Он теснее прижал меня к себе, так что я уперлась головой ему в шею и вскрикнула еще раз.

— Об этом я думал постоянно, — заговорил Джейми, медленно поглаживая мне спину и лаская бедра. — Ночью в тюрьме, прикованный в камере вместе с дюжиной других мужчин, слушая, как они храпят и стонут и громко портят воздух, я думал об этих негромких нежных звуках, которые вырываются у тебя, когда я обладаю тобой, и мне начинало казаться, что ты рядом со мной, дышишь сначала ровно, а потом все чаще и громче, и, когда я вхожу в тебя, ты стонешь, словно принимаешься за свою работу.

— Джейми, — хрипло проговорила я. — Джейми, о, пожалуйста!

— Еще не теперь, mo duinne, не спеши.

Он обхватил меня за талию, удерживая крепко и замедляя мои движения.

— Еще нет, у нас есть время. И я хочу, чтобы ты застонала, как стонешь сейчас, еще и еще раз. Чтобы ты стонала и всхлипывала, даже против своей воли, чтобы ты вздыхала так, будто сердце твое вот-вот разорвется, и наконец закричала громко. Тогда я буду знать, что тебе было со мной хорошо.

Я оставалась в его объятиях, чувствуя себя бескостной, словно медуза. Мне было все равно, какие звуки вылетают у меня изо рта, но к членораздельной речи я в эти минуты была не способна.

Он снова начал наносить удары.

— Нет, — просила я. — Джейми, нет. Я больше этого не вынесу.

— Ты вынесешь, потому что я люблю тебя.

Голос звучал глухо у меня над ухом, где-то в гуще волос.

— Ты вынесешь, потому что я хочу тебя. И на этот раз кончу вместе с тобой.

Бескостная и растекающаяся, почти как вода вокруг нас, я удерживалась только кольцом его объятий. Я крикнула — то был полузадушенный крик моряка, тонущего среди волн. И я услышала его крик, такой же беспомощный, и поняла, что ему со мной хорошо.

Мы пробивались из недр земных наверх, мокрые, все в испарине, разомлевшие от жары и духоты. На первой площадке я упала на колени, а Джейми, пытаясь мне помочь, повалился тоже, и мы лежали босые на беспорядочной груде одежды, беспомощно хихикая. Пьяные от любви, мы стали бок о бок подниматься на второй пролет на четвереньках, больше мешая друг другу, нежели помогая, толкаясь в узком проходе, и наконец рухнули на второй площадке, обнимая друг друга.

Старинное окно в толстой стене не имело стекла и открывалось прямо в небо; свет полной луны омыл нас потоками серебра.

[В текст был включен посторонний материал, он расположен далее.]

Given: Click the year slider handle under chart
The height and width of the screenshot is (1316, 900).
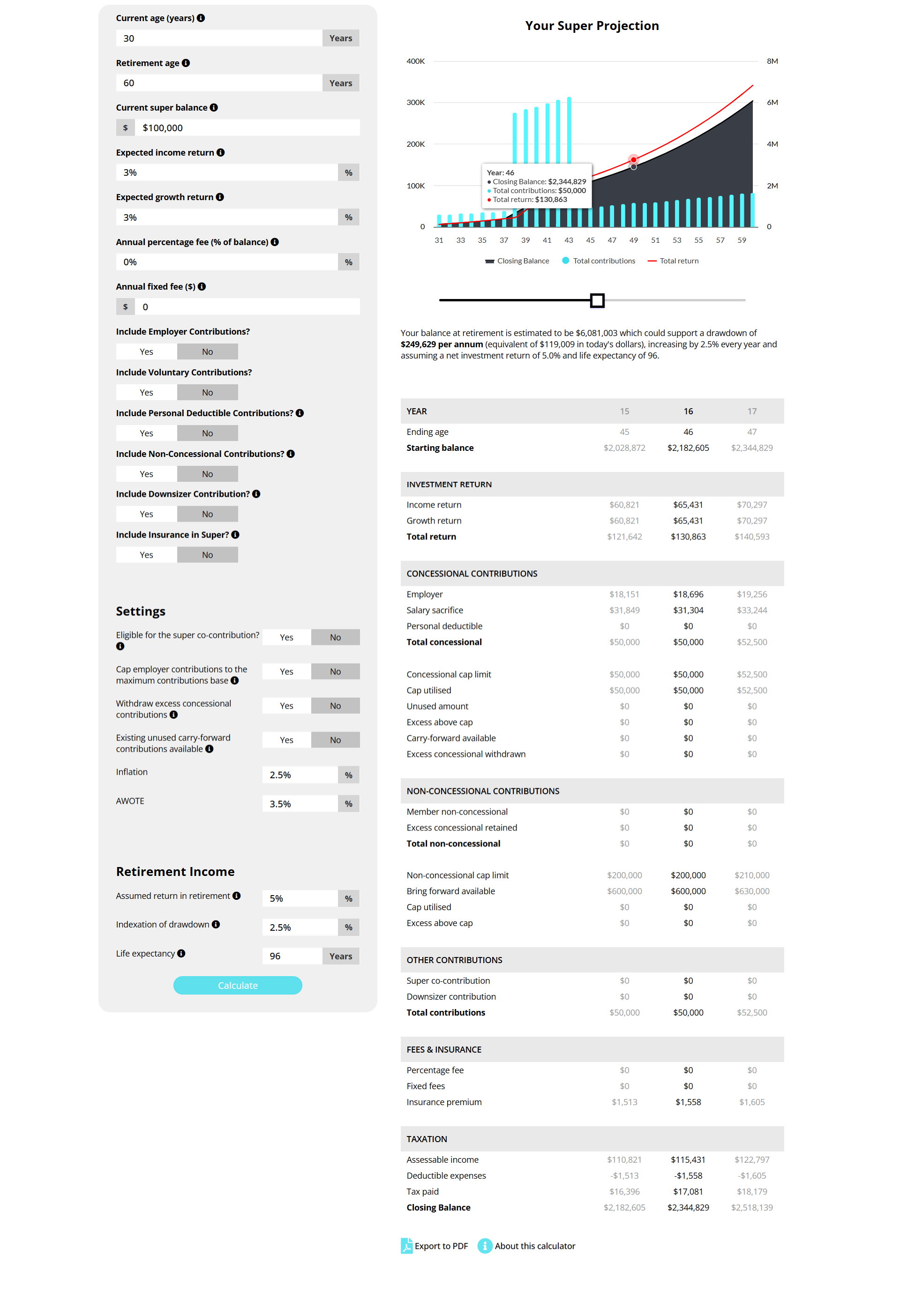Looking at the screenshot, I should (597, 300).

Мы лежали, тесно прижавшись один к другому, овеваемые холодным зимним воздухом, и ждали, пока утихнет неистовое биение сердец и выровняется дыхание.

Луна была такая огромная, что почти целиком заполняла окно. Казалось, нет ничего удивительного, что морские приливы и отливы, а также регулы у женщин подчиняются этому величавому светилу, такому близкому и властному.

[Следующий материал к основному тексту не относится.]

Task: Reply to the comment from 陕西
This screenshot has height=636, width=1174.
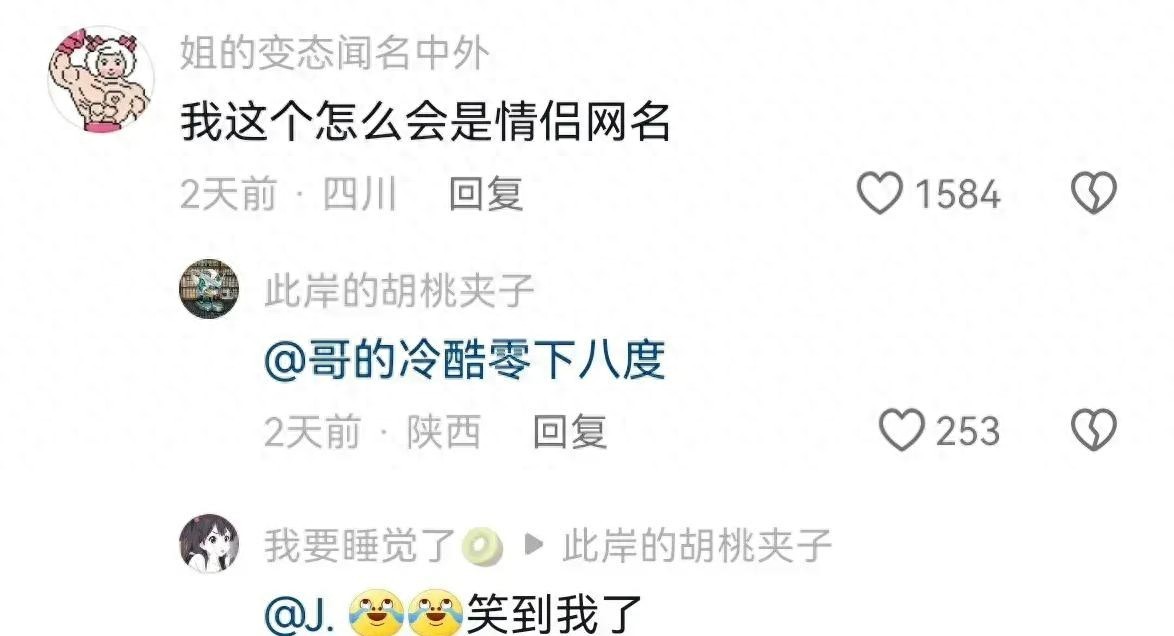Action: tap(569, 431)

Но мои собственные приливы больше не подчинялись этим девственным и чистым повелениям, и осознание этой независимости пробудило у меня в крови ощущение угрозы.

— У меня тоже есть для тебя подарок, — вдруг сказала я Джейми.

Он повернулся ко мне; сильная, уверенная рука провела по моему пока еще плоскому животу.

— В самом деле? — сказал он.

И весь мир открылся перед нами, полный новых возможностей.